This is the 5th bi-monthly progress report for the EC FP7 Post-Grant Open Access Pilot. Ten months into the project, the number of approved funding requests has already reached 300, which already makes this Gold Open Access funding initiative one of the largest of its kind. The average APC fee paid for the 283 approved requests for journals articles (which currently make up 95% of the total funded publications) is €1,432. This is nearly the same value that was collected for the previous report, which may mean that the initiative is reaching some kind of plateau.

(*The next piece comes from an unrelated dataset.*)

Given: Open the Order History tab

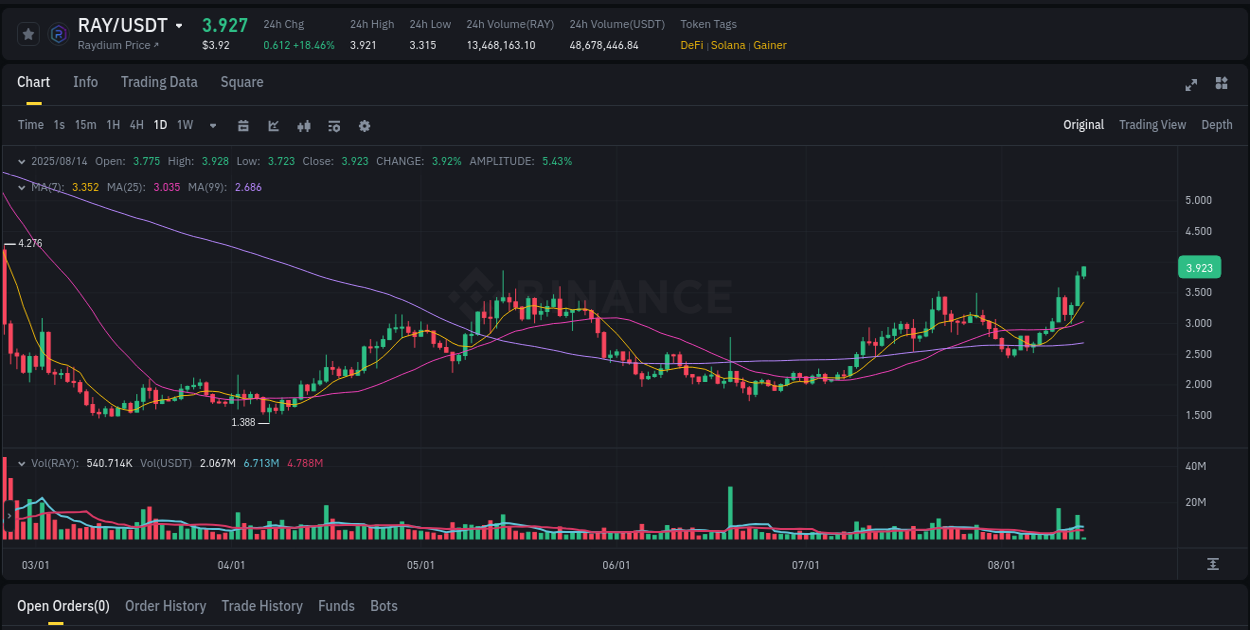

Besides providing an update to classifications included in previous reports such as the distribution of approved funding requests by country, publisher, journal and FP7 project type, this report also takes a look at the list of hybrid journals we have so far collected (and turned down) requests for. This 115-strong list of hybrid titles is nearly as long as the list of funded journals which is also being maintained, and it shows a strong concentration around the biggest publishers. The report includes some considerations on the availability of suitable alternative titles to submit to in order for a manuscript to become eligible for funding.
The list of countries where at least one approved funding request has been received from keeps increasing, and shows Bulgaria and Luxembourg as new EU member states that have joined the list during the last two months. Colleagues in Serbia and Iceland are already working hard to collect at least one request from those countries for the next report, and the sole five EU nations that remain to be added — Cyprus, Estonia, Latvia, Malta and Romania — will also hopefully join it soon.
In the meantime, preliminary estimations on the number of post-grant FP7-funded manuscripts jointly carried out with publishers like BioMed Central or Wiley in the process towards signing pre-payment agreements with them shows that most of the potentially fundable journal articles by the FP7 Post-Grant Open Access Pilot are not applying for funding from the initiative upon manuscript acceptance. This shows the shortcomings of the current dissemination strategy — together with presumably a degree of overlapping with other funding opportunities, mainly at institutional level — which mainly relies on institutions and the OpenAIRE NOADs. Once the scoping work for eligible manuscripts starts to be carried out in collaboration with publishers as well as institutions, the figures for funded publications should sharply rise.